The request >>
Change "GUI agent" to "screen agent" throughout the material below, and give every line again with nothing else altered.

:: Input rows

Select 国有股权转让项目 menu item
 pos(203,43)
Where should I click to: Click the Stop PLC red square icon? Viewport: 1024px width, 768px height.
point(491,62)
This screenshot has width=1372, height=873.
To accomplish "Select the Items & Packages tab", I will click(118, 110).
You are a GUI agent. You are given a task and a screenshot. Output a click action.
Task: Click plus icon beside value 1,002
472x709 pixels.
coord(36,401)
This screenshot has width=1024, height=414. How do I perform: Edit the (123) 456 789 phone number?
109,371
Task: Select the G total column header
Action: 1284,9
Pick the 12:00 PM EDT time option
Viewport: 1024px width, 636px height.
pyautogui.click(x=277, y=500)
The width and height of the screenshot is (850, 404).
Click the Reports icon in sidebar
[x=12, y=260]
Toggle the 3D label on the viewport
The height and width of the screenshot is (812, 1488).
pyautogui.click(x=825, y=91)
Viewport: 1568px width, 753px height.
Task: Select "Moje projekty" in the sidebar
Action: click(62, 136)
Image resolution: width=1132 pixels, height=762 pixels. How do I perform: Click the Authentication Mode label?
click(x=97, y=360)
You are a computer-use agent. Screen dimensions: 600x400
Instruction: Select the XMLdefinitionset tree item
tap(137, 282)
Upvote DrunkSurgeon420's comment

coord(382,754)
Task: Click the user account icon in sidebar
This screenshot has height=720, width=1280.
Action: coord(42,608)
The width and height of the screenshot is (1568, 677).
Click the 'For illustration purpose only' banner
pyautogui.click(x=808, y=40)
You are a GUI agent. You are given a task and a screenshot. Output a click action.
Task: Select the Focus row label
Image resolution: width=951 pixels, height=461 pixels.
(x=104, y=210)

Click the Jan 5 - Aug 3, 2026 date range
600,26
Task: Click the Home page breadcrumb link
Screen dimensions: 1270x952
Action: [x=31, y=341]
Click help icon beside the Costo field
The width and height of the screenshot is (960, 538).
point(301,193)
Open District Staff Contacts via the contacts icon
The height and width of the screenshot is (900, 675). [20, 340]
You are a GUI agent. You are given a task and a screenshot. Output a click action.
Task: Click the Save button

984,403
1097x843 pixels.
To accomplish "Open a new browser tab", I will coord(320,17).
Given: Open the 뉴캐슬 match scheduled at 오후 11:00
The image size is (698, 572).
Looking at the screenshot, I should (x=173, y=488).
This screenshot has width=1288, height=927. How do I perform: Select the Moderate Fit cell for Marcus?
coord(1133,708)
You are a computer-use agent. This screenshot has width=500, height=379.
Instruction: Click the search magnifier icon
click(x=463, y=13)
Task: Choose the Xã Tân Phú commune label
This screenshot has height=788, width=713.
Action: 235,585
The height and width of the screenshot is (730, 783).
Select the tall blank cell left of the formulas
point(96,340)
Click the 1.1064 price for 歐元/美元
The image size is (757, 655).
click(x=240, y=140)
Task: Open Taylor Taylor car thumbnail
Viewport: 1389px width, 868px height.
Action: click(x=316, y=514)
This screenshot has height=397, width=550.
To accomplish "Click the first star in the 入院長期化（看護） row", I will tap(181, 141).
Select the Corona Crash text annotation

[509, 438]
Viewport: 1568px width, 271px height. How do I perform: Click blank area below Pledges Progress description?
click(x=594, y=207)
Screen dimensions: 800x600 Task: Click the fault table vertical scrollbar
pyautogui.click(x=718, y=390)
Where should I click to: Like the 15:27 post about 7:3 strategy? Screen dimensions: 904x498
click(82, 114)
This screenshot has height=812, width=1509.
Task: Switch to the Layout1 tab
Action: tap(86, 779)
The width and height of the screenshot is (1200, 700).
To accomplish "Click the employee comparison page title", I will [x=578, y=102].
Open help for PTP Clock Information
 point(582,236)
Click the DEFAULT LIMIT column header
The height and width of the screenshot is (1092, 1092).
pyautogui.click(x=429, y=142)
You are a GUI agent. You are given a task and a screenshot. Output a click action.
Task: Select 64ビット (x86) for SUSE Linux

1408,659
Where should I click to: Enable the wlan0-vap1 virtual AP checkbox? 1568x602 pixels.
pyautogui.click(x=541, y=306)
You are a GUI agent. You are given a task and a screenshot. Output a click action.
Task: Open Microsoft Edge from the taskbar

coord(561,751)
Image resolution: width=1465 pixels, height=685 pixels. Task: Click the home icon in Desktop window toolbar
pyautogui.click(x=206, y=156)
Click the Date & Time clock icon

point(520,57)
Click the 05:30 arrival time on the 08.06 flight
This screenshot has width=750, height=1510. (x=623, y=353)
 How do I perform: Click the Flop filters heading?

::::

Response below >>
Select 国有股权转让项目 menu item
 pos(203,43)
Where should I click to: Click the Stop PLC red square icon? Viewport: 1024px width, 768px height.
point(491,62)
This screenshot has width=1372, height=873.
To accomplish "Select the Items & Packages tab", I will click(118, 110).
You are a screen agent. You are given a task and a screenshot. Output a click action.
Task: Click plus icon beside value 1,002
472x709 pixels.
coord(36,401)
This screenshot has width=1024, height=414. How do I perform: Edit the (123) 456 789 phone number?
109,371
Task: Select the G total column header
Action: 1284,9
Pick the 12:00 PM EDT time option
Viewport: 1024px width, 636px height.
pyautogui.click(x=277, y=500)
The width and height of the screenshot is (850, 404).
Click the Reports icon in sidebar
[x=12, y=260]
Toggle the 3D label on the viewport
The height and width of the screenshot is (812, 1488).
pyautogui.click(x=825, y=91)
Viewport: 1568px width, 753px height.
Task: Select "Moje projekty" in the sidebar
Action: click(62, 136)
Image resolution: width=1132 pixels, height=762 pixels. How do I perform: Click the Authentication Mode label?
click(x=97, y=360)
You are a computer-use agent. Screen dimensions: 600x400
Instruction: Select the XMLdefinitionset tree item
tap(137, 282)
Upvote DrunkSurgeon420's comment

coord(382,754)
Task: Click the user account icon in sidebar
This screenshot has height=720, width=1280.
Action: coord(42,608)
The width and height of the screenshot is (1568, 677).
Click the 'For illustration purpose only' banner
pyautogui.click(x=808, y=40)
You are a screen agent. You are given a task and a screenshot. Output a click action.
Task: Select the Focus row label
Image resolution: width=951 pixels, height=461 pixels.
(x=104, y=210)

Click the Jan 5 - Aug 3, 2026 date range
600,26
Task: Click the Home page breadcrumb link
Screen dimensions: 1270x952
Action: [x=31, y=341]
Click help icon beside the Costo field
The width and height of the screenshot is (960, 538).
point(301,193)
Open District Staff Contacts via the contacts icon
The height and width of the screenshot is (900, 675). [20, 340]
You are a screen agent. You are given a task and a screenshot. Output a click action.
Task: Click the Save button

984,403
1097x843 pixels.
To accomplish "Open a new browser tab", I will coord(320,17).
Given: Open the 뉴캐슬 match scheduled at 오후 11:00
The image size is (698, 572).
Looking at the screenshot, I should (x=173, y=488).
This screenshot has width=1288, height=927. How do I perform: Select the Moderate Fit cell for Marcus?
coord(1133,708)
You are a computer-use agent. This screenshot has width=500, height=379.
Instruction: Click the search magnifier icon
click(x=463, y=13)
Task: Choose the Xã Tân Phú commune label
This screenshot has height=788, width=713.
Action: 235,585
The height and width of the screenshot is (730, 783).
Select the tall blank cell left of the formulas
point(96,340)
Click the 1.1064 price for 歐元/美元
The image size is (757, 655).
click(x=240, y=140)
Task: Open Taylor Taylor car thumbnail
Viewport: 1389px width, 868px height.
Action: click(x=316, y=514)
This screenshot has height=397, width=550.
To accomplish "Click the first star in the 入院長期化（看護） row", I will tap(181, 141).
Select the Corona Crash text annotation

[509, 438]
Viewport: 1568px width, 271px height. How do I perform: Click blank area below Pledges Progress description?
click(x=594, y=207)
Screen dimensions: 800x600 Task: Click the fault table vertical scrollbar
pyautogui.click(x=718, y=390)
Where should I click to: Like the 15:27 post about 7:3 strategy? Screen dimensions: 904x498
click(82, 114)
This screenshot has height=812, width=1509.
Task: Switch to the Layout1 tab
Action: tap(86, 779)
The width and height of the screenshot is (1200, 700).
To accomplish "Click the employee comparison page title", I will [x=578, y=102].
Open help for PTP Clock Information
 point(582,236)
Click the DEFAULT LIMIT column header
The height and width of the screenshot is (1092, 1092).
pyautogui.click(x=429, y=142)
You are a screen agent. You are given a task and a screenshot. Output a click action.
Task: Select 64ビット (x86) for SUSE Linux

1408,659
Where should I click to: Enable the wlan0-vap1 virtual AP checkbox? 1568x602 pixels.
pyautogui.click(x=541, y=306)
You are a screen agent. You are given a task and a screenshot. Output a click action.
Task: Open Microsoft Edge from the taskbar

coord(561,751)
Image resolution: width=1465 pixels, height=685 pixels. Task: Click the home icon in Desktop window toolbar
pyautogui.click(x=206, y=156)
Click the Date & Time clock icon

point(520,57)
Click the 05:30 arrival time on the 08.06 flight
This screenshot has width=750, height=1510. (x=623, y=353)
 How do I perform: Click the Flop filters heading?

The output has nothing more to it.